## Cast Vote Record

Cast vote record stores, for every election district, the number of total ballots of each order, this is the most granular voting information. Available in https://vote.nyc/page/election-results-summary. (Note that if you're trying to reproduce this after 2025, you might need https://vote.nyc/page/election-results-summary-2025).

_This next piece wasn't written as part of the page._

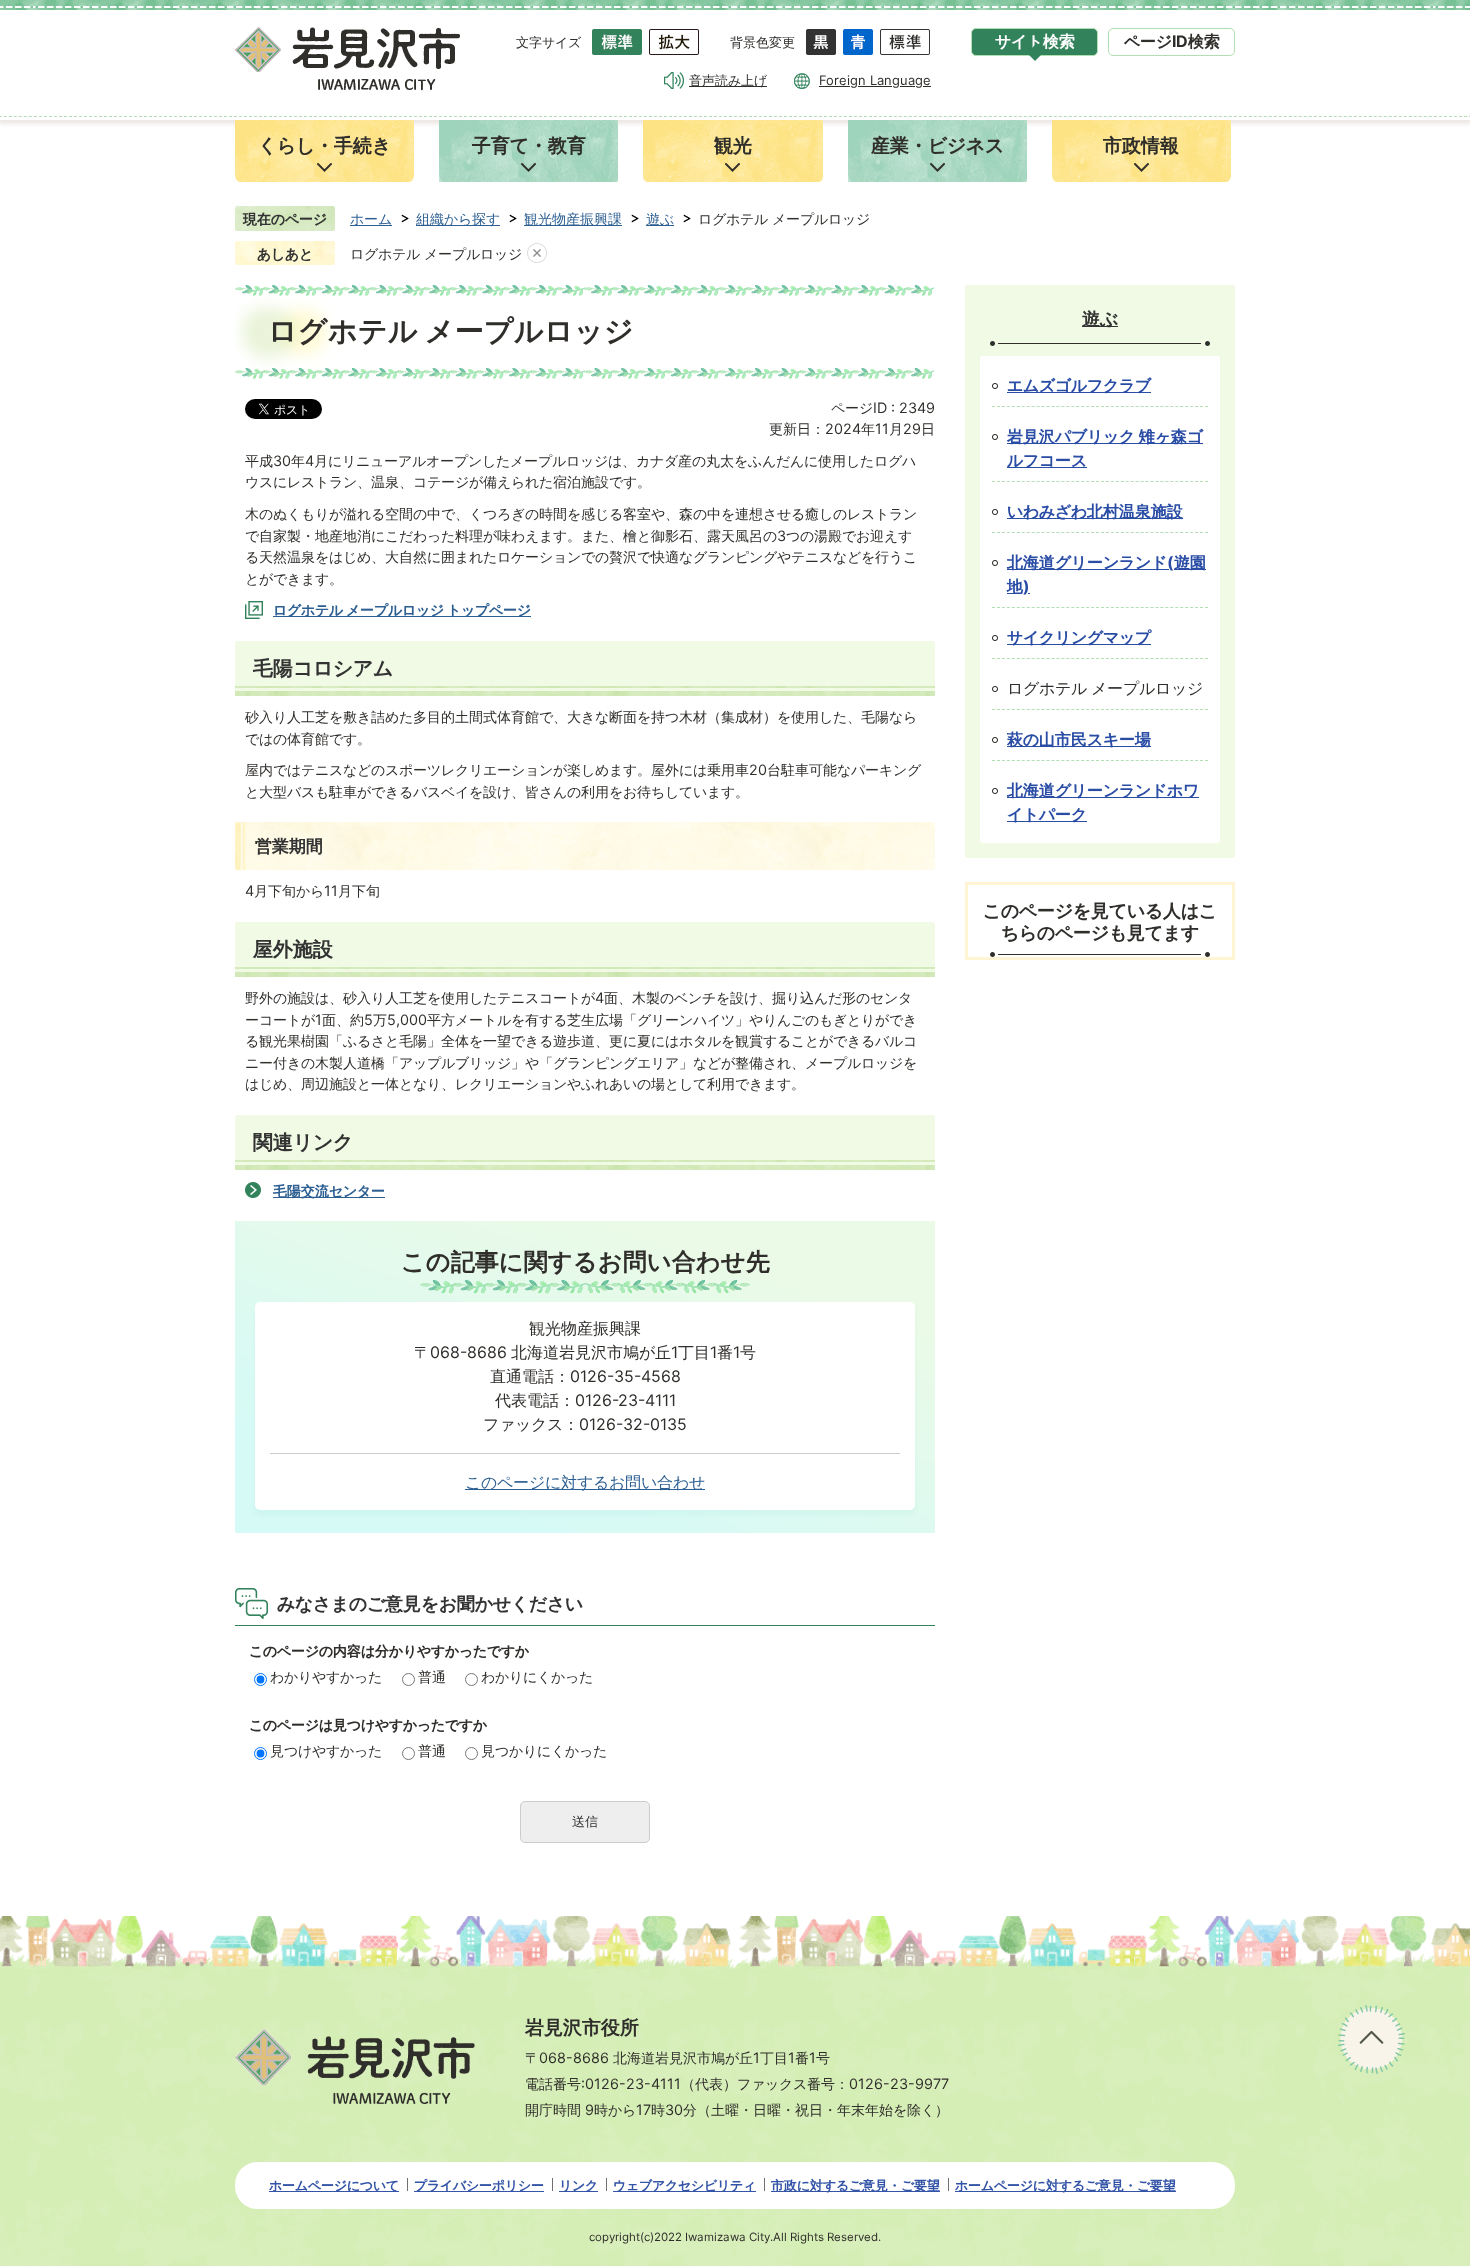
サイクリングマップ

I download and unzip into `data/2025_Primary_CVR_2025-07-17`

I also need the shape files of the election districts available here: https://www.nyc.gov/content/planning/pages/resources/datasets/election-districts
I also unzipped this into `data/nyed_25c` (Make sure you get the ones from 2025).


In [1]:
import pandas as pd
import os
from tqdm import tqdm
import warnings
import geopandas as gpd
from io import BytesIO
import folium
from PIL import Image
from IPython.display import display

pd.set_option("display.max_rows", 500)

# suppress this noisy warning from openpyxl.
warnings.filterwarnings(
    "ignore",
    message="Workbook contains no default style, apply openpyxl's default",
    category=UserWarning,
)

In [2]:
# Load in the raw data.
cvr_subdirs = [subdir for subdir in os.listdir("../data") if "CVR" in subdir]
assert len(cvr_subdirs) == 1, "Multiple (or none of the) subdirs in data/ have 'CVR' in their name"
data_dir = os.path.join("../data", cvr_subdirs[0])

results_fns = [
    os.path.join(data_dir, filename)
    for filename in os.listdir(data_dir)
    if not "CandidacyID_To_Name" in filename
]
cand_id_to_name_fn = [
    os.path.join(data_dir, filename)
    for filename in os.listdir(data_dir)
    if "CandidacyID_To_Name" in filename
]
assert (
    len(cand_id_to_name_fn) == 1
), f"Multiple files in {data_dir} have 'CandidacyID_To_Name' in the name"
cand_id_to_name_fn = cand_id_to_name_fn[0]
cand_id_to_name = (
    pd.read_excel(cand_id_to_name_fn)
    .astype(str)
    .set_index("CandidacyID")
    .DefaultBallotName.to_dict()
)

# shape files for the election districts
shape_file_dir = [subdir for subdir in os.listdir("../data") if subdir.startswith("nyed")]
assert len(shape_file_dir) == 1, "Multiple (or none of the) subdirs in data/ start with 'nyed'"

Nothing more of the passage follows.